I am doing questions on hackerrank, and got to one i couldnt figure out so i had to look at the answer, but that has not helped much as some of the code looks unfamiliar to me, and I have not done a lot of work with 2d arrays.
What I am mostly wondering about is the line arr[i] = new int[k], so does this line create a 2d array? Or is arr[i] like a pointer to the new array that is created, and that is why arr is a pointer to a pointer?
int n, q;
cin >> n >> q;
int **arr = newint*[n];
for ( int i = 0, k ; i < n ; ++ i )
{
cin >> k;
arr[i] = newint[k];
for ( int j = 0 ; j < k ; ++ j )
{
cin >> arr[i][j];
}
}
for ( int i = 0, a, b ; i < q ; ++ i )
{
cin >> a >> b;
cout << arr[a][b] << endl;
}
return 0;
}
A "2D" array can be thought of as an array of arrays.

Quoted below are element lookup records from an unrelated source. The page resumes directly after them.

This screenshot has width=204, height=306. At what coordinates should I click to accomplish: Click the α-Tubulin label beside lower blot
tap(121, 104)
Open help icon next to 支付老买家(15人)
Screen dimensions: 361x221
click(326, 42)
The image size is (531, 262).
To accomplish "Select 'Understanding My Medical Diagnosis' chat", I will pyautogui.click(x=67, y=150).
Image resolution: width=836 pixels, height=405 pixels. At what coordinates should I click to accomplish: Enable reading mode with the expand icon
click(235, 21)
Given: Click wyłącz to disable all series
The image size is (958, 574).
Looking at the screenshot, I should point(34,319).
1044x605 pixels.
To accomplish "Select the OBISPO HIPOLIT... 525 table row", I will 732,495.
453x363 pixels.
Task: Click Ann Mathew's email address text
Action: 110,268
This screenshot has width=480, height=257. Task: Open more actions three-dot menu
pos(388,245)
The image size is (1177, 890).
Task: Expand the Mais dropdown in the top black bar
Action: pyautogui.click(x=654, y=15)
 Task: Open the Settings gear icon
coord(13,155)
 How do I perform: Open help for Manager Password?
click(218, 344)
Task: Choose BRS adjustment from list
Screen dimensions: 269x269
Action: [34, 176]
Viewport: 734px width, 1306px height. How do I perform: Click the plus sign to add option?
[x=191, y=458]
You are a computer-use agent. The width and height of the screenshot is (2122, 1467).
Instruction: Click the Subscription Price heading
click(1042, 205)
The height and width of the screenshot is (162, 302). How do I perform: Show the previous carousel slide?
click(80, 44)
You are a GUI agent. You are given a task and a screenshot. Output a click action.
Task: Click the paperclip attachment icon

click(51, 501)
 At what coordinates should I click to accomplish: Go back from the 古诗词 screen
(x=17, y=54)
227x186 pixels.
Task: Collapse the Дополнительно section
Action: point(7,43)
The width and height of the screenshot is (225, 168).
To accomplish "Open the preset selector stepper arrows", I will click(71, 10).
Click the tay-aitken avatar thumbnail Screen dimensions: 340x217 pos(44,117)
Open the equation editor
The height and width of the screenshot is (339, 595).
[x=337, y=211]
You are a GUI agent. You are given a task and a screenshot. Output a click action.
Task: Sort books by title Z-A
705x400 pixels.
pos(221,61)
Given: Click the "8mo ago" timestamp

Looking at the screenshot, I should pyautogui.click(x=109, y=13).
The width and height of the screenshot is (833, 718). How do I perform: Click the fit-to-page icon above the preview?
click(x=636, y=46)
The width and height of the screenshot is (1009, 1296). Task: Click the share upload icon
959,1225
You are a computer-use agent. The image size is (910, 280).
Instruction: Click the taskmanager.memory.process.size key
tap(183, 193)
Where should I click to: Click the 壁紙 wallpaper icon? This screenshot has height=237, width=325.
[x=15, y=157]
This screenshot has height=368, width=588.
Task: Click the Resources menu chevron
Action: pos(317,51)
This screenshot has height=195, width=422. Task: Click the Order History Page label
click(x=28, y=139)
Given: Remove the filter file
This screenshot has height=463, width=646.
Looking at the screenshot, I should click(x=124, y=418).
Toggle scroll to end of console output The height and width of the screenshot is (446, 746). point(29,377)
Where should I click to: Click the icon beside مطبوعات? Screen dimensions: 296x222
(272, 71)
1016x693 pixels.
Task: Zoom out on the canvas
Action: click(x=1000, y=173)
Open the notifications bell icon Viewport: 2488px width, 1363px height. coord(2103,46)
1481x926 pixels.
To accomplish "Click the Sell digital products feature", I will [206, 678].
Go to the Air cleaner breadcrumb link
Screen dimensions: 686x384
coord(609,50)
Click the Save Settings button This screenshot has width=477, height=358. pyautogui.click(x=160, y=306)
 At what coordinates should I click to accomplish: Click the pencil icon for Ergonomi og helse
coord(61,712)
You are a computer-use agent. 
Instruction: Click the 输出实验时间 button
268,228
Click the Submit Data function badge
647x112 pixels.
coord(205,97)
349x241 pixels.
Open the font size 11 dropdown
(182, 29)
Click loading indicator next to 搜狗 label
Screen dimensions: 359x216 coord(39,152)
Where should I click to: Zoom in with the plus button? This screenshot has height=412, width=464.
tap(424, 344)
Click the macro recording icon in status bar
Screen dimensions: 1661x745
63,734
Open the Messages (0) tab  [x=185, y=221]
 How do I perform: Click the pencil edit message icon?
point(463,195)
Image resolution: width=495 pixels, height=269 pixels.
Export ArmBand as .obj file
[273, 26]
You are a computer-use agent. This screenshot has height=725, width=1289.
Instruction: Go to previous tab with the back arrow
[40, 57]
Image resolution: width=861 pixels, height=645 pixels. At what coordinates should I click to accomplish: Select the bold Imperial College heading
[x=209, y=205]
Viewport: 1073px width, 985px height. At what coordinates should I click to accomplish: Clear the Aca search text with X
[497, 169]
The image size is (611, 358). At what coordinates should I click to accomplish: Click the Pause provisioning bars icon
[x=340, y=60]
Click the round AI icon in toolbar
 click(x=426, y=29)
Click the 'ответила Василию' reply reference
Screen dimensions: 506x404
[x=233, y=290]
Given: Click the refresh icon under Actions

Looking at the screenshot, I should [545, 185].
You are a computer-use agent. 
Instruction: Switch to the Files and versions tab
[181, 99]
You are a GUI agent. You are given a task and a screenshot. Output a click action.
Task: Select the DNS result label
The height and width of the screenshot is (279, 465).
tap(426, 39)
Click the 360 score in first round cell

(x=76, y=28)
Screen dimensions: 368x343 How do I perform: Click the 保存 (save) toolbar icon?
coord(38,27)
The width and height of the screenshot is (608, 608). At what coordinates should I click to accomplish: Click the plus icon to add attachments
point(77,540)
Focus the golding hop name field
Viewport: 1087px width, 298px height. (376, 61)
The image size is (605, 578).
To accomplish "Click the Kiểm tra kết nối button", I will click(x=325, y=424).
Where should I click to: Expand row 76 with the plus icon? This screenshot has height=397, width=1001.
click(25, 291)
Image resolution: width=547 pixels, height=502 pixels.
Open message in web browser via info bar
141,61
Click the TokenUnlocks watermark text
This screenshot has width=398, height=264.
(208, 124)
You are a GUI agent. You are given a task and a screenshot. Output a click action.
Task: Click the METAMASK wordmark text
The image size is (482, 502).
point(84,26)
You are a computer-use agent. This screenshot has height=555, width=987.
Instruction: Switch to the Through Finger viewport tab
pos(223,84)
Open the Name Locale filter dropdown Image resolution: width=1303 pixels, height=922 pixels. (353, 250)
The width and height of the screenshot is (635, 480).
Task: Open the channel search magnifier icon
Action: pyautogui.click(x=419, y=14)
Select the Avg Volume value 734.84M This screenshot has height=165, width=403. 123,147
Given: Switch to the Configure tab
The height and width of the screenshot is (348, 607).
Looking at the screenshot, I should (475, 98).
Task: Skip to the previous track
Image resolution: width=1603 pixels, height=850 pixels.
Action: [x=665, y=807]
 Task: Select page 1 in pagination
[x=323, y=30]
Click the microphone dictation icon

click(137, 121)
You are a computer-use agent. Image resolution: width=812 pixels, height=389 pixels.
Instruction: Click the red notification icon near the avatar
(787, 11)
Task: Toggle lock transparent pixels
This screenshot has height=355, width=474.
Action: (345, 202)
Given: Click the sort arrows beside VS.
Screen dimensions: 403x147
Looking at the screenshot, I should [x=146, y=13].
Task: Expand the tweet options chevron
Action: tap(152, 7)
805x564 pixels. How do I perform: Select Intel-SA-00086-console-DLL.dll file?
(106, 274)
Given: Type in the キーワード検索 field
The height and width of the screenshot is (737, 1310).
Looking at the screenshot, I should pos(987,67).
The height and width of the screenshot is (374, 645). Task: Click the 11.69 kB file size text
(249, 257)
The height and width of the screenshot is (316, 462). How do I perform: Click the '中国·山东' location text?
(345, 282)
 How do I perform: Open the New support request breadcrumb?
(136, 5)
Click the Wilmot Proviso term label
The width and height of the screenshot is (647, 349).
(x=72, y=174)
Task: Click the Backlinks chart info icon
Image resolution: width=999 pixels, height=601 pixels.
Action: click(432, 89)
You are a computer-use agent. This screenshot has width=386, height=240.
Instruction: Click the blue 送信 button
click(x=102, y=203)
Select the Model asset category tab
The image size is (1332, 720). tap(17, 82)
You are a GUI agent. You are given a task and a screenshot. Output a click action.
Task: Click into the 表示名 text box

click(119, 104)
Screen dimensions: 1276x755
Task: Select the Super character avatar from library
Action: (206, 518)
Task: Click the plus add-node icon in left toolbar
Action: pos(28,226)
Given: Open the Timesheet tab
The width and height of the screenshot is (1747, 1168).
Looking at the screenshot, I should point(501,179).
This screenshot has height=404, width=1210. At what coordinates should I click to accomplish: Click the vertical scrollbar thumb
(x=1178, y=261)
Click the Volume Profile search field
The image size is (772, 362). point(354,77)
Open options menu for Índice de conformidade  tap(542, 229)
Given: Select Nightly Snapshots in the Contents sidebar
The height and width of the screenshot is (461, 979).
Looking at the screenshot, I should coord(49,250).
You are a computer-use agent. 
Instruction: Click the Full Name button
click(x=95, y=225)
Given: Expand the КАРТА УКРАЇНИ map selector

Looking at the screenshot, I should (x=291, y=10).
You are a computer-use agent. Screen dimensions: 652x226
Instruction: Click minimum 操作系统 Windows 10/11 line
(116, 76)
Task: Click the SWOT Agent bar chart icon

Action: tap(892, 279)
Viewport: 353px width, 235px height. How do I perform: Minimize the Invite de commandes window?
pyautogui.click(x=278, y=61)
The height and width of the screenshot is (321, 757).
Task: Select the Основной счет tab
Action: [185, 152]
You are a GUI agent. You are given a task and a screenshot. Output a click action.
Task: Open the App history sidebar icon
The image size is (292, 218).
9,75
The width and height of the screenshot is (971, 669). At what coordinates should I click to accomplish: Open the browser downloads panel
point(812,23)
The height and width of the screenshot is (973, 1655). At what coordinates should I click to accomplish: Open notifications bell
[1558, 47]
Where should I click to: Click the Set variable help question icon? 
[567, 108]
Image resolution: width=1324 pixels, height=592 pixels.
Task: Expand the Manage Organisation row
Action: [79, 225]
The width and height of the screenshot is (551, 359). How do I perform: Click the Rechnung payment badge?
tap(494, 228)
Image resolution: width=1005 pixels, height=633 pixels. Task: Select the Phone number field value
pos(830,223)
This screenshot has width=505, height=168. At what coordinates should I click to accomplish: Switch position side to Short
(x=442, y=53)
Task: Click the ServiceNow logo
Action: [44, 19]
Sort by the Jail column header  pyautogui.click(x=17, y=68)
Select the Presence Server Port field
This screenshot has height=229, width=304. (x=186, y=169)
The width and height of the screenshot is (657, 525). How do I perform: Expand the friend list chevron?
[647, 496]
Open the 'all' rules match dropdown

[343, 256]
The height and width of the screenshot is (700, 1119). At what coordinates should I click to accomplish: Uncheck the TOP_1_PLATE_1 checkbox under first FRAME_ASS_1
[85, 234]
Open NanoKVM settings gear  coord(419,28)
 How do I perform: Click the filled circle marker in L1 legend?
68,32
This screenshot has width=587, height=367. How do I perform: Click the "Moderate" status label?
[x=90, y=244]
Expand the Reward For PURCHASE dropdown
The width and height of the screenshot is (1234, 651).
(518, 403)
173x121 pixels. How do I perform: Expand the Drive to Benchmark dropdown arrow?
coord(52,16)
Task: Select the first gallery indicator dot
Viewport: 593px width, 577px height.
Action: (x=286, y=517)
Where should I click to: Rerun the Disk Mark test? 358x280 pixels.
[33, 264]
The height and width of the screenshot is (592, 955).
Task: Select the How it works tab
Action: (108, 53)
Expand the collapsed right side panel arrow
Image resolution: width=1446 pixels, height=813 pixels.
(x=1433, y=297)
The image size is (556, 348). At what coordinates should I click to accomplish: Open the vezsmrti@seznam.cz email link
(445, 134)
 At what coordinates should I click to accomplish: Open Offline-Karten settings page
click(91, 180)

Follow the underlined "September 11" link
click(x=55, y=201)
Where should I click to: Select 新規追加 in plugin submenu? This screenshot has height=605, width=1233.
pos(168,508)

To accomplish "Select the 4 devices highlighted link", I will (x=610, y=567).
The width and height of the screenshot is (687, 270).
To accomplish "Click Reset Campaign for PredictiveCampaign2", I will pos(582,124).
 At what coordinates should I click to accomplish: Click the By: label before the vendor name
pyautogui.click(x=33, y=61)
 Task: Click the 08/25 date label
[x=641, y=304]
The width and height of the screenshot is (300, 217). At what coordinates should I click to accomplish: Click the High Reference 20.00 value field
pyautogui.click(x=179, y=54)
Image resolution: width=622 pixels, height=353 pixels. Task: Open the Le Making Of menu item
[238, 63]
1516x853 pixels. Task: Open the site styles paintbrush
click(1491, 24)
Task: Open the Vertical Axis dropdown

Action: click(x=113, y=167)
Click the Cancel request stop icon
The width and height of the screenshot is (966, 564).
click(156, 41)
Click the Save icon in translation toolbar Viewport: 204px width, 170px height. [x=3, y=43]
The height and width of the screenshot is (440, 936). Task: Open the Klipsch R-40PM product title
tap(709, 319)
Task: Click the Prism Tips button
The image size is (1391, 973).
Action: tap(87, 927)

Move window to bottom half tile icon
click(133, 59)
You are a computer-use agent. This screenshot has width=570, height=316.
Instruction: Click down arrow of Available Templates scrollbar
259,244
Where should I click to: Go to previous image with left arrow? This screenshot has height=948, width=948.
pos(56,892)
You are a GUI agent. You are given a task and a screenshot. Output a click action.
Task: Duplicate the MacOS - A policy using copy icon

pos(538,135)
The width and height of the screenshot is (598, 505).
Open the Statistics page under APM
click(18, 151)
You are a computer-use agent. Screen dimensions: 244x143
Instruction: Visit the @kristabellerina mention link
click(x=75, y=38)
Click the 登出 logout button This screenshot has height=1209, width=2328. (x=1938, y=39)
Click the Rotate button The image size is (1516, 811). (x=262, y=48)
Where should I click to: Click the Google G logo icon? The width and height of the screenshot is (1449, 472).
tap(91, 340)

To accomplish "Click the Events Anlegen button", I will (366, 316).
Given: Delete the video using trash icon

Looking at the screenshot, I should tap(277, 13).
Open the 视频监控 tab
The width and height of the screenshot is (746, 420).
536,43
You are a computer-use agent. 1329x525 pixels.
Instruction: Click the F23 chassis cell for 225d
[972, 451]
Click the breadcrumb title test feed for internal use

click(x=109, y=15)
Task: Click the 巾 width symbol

The first layer is a pointer to the outer array, which is an array of pointers (so it's a "pointer to pointers").
The second layer is each pointer within the outer array, where each inner pointer points to an array of ints.
ok, I think i am understanding it a bit more, the drawing out of the arrays defo helped.
Because arr is created as a pointer to an array of pointers, when I do the arr[n] that just refers to the n location in the array of pointers? just like a normal pointer to an array would? And the arr[n][n] just does the same. Using the [] basically just double derefences then?